**TASK BRIEF**.
Repeat the data from the line with "Open the Relative Date display mode dropdown" to the line with "pos(267,279)", requests included, with every answer coordinate multiplied by 2.1 and rounded to a whole number (halves round up). Keep the numbers in the requests as they are, and leave the pictures out.

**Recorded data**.
- - -

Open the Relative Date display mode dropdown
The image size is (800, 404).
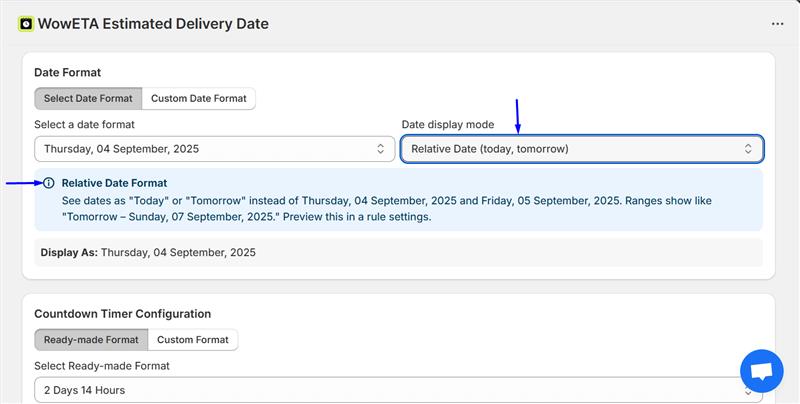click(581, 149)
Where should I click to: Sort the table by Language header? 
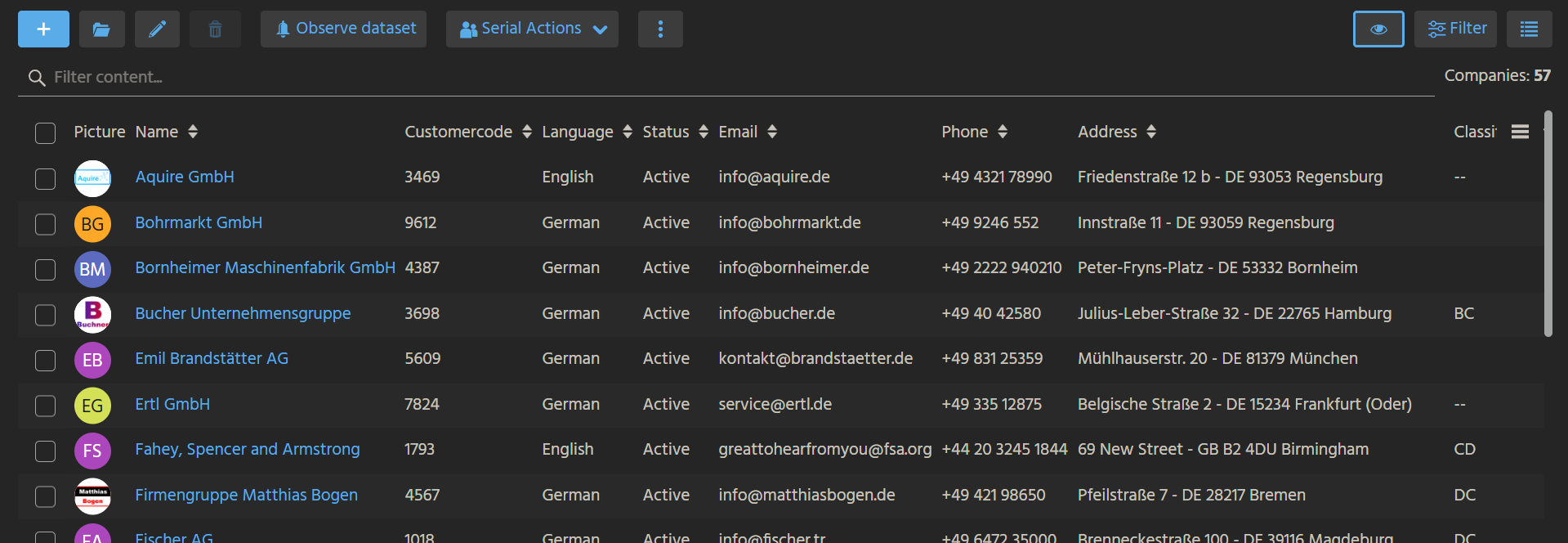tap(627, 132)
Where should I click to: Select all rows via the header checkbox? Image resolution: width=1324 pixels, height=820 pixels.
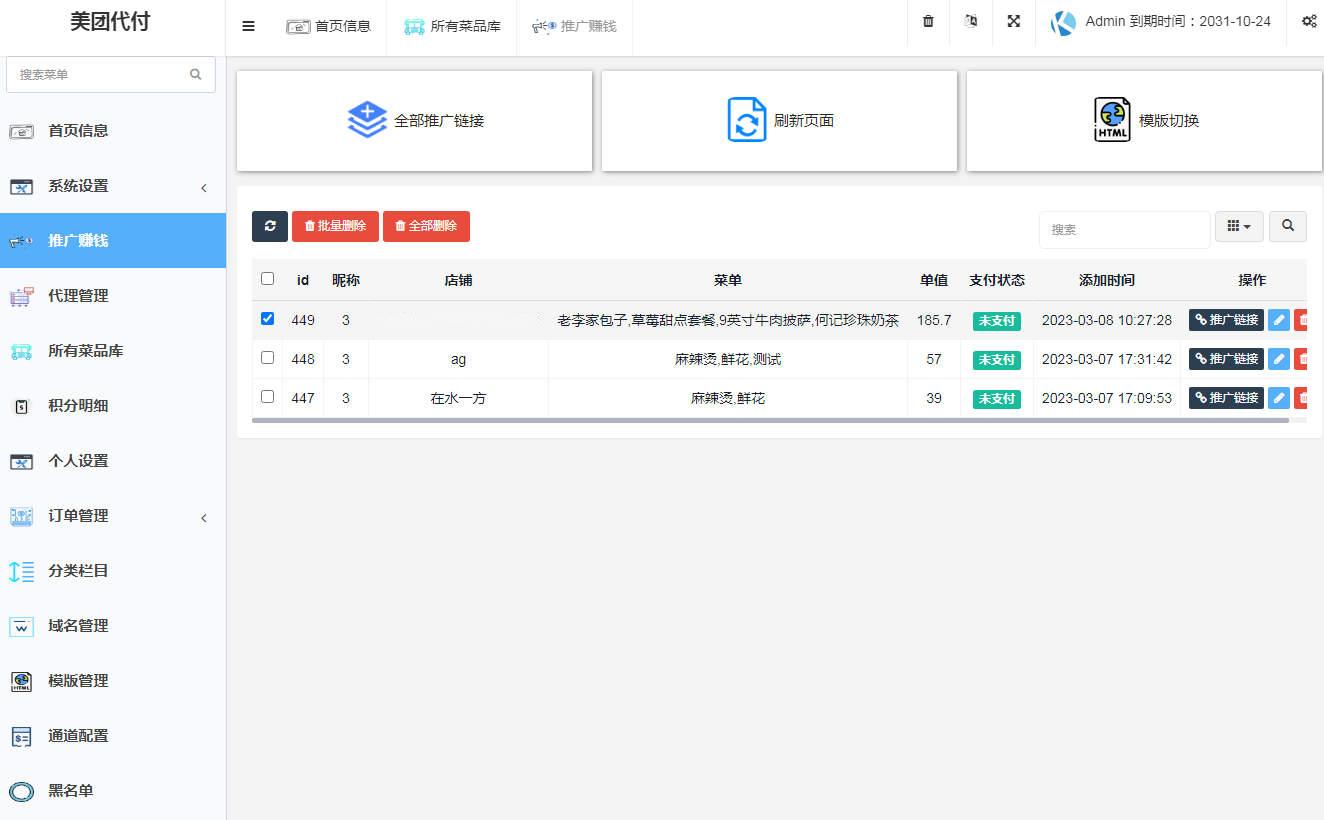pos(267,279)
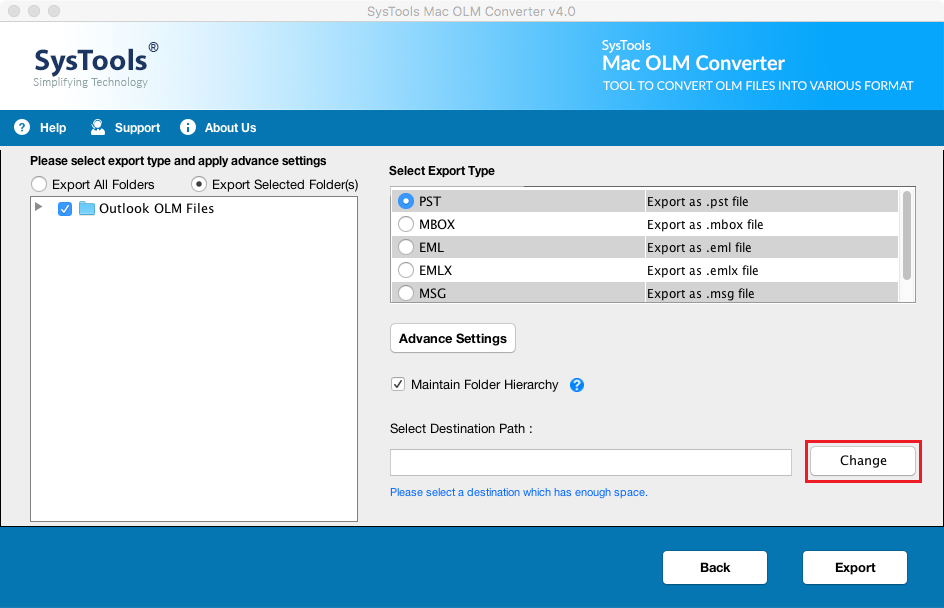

- - -

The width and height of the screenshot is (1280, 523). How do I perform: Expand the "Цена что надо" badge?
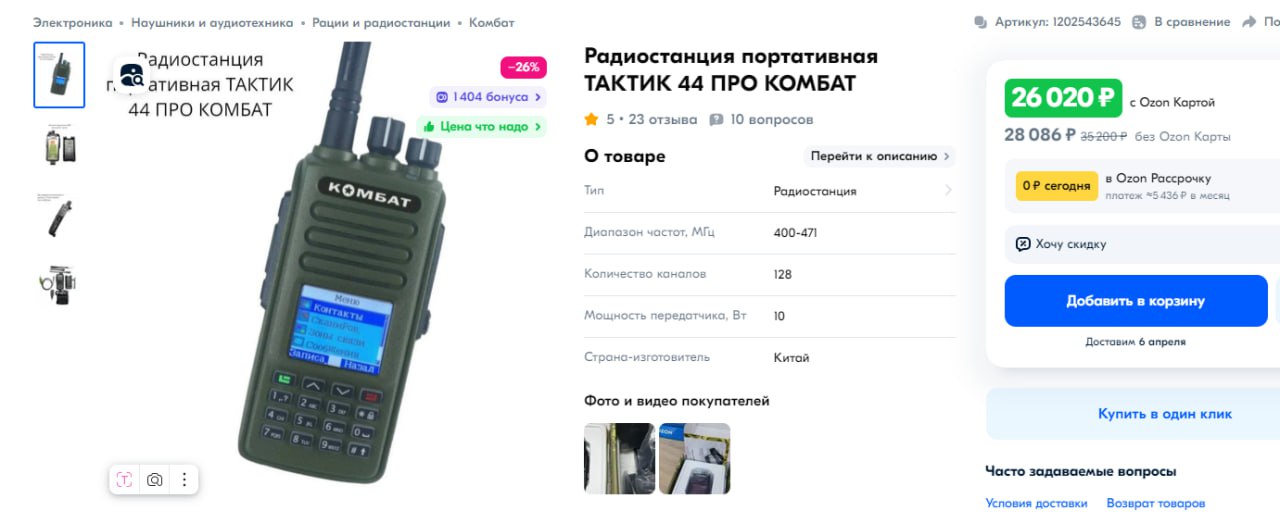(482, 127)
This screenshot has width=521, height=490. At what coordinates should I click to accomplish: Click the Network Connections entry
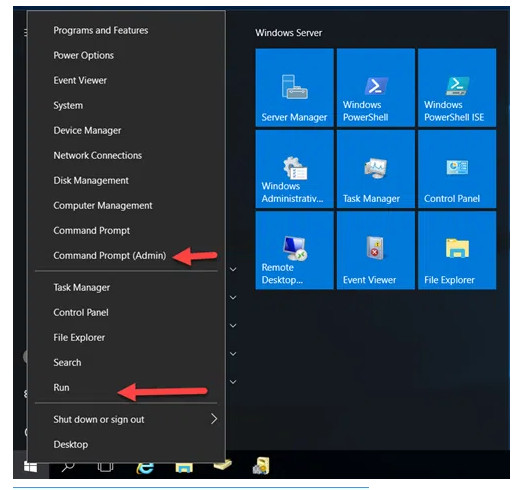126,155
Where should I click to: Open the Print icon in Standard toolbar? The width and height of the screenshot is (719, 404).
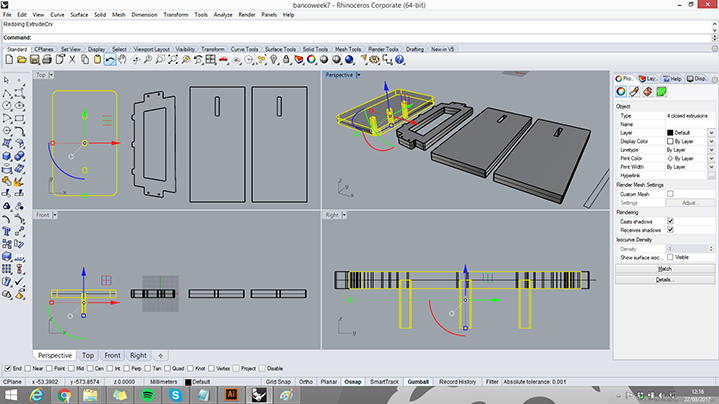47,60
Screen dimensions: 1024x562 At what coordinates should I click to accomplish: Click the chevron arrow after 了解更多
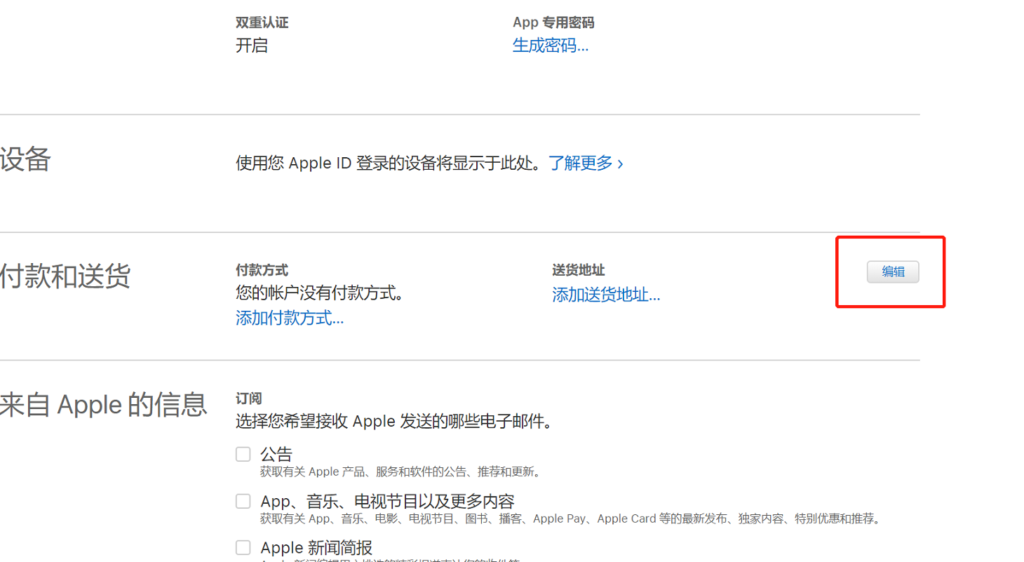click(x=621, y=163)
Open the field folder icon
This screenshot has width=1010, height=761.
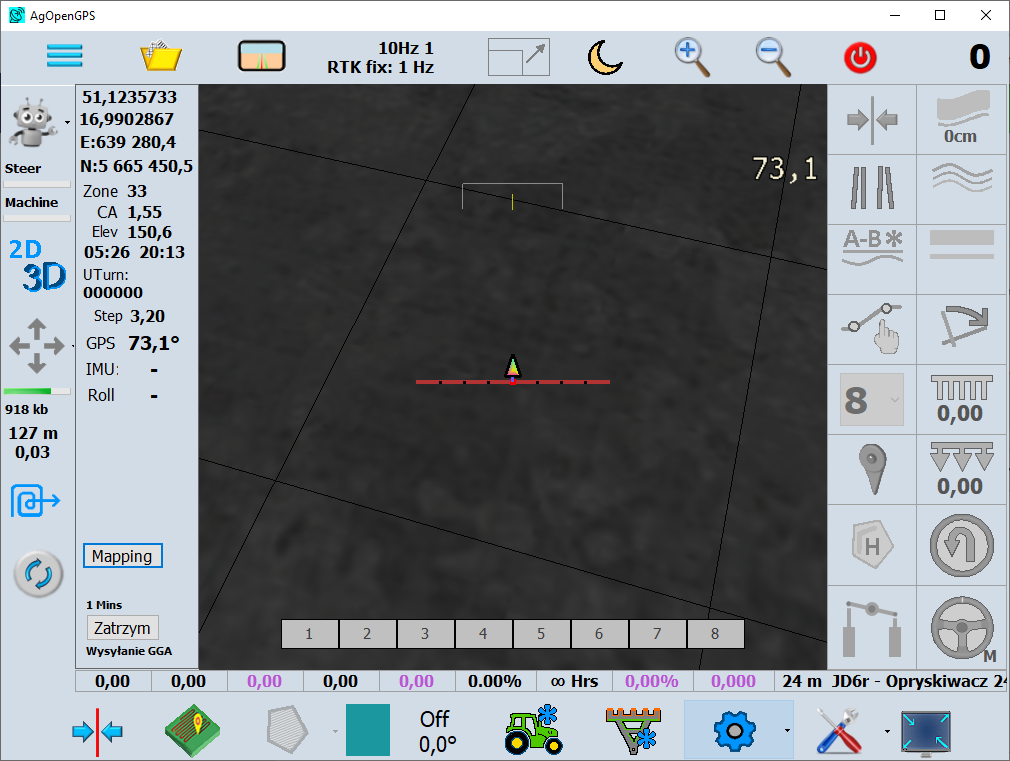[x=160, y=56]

- - -

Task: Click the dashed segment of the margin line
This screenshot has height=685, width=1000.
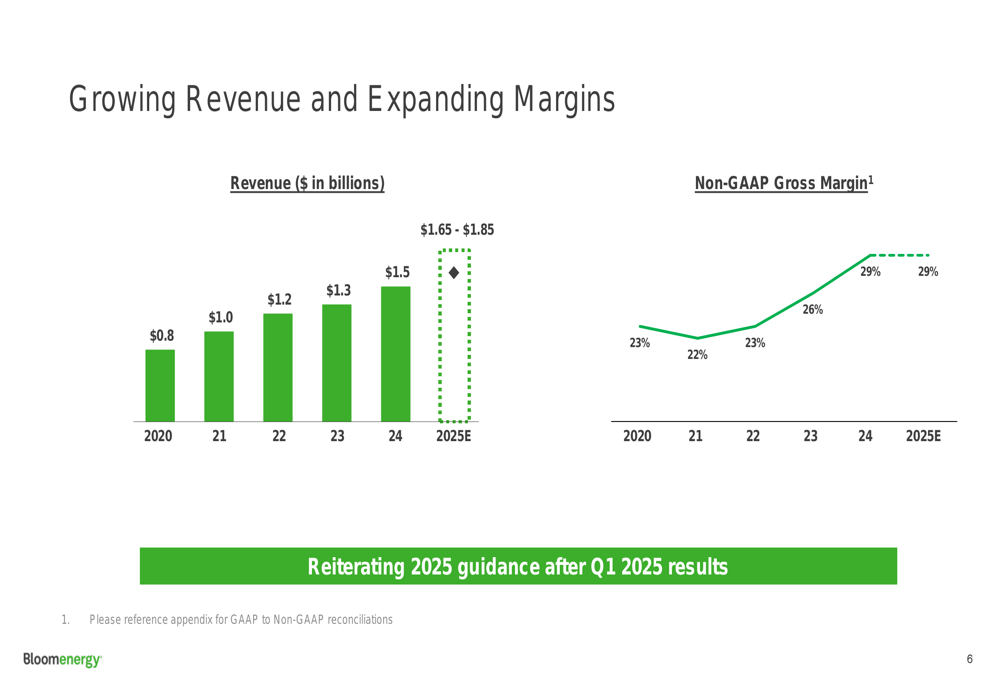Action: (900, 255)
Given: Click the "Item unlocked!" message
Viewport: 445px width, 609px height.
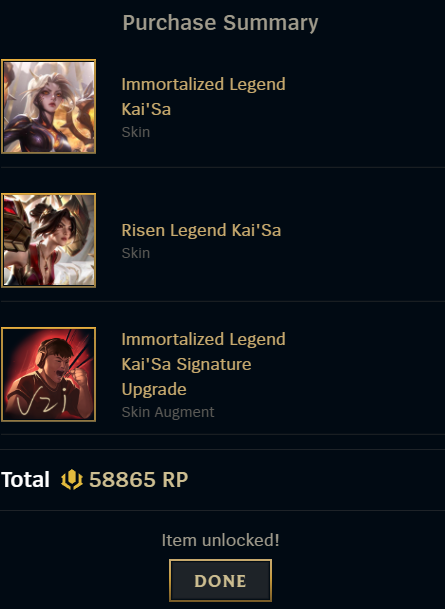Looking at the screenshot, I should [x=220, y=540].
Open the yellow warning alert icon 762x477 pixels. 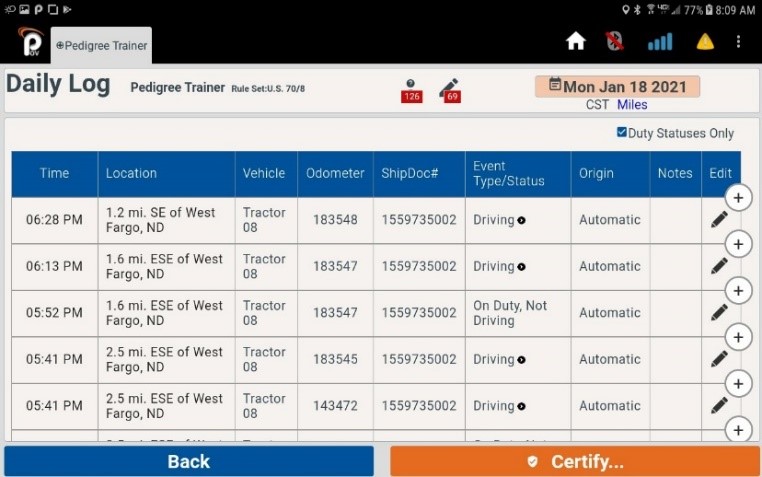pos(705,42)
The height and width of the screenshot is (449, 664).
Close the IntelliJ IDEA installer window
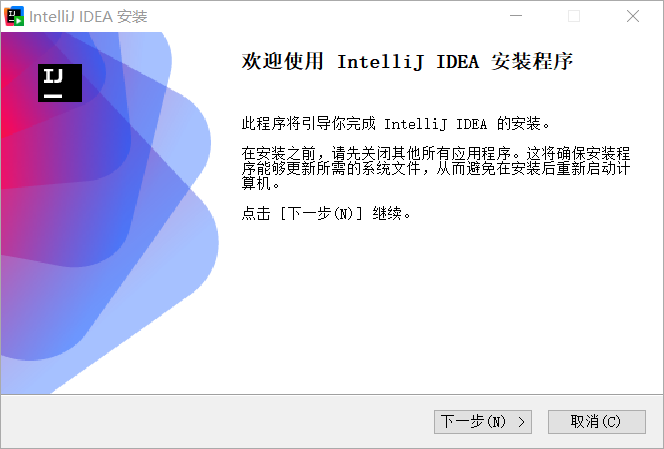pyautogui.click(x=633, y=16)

- - -

**SOLVED EXERCISE**.
Open the Relative Date display mode dropdown
The image size is (800, 404).
click(1220, 313)
Where should I click to: Sort the table by Language header? 
tap(1317, 277)
Where should I click to: Select all rows via the header checkbox? Image resolution: width=1324 pixels, height=820 pixels.
pos(561,586)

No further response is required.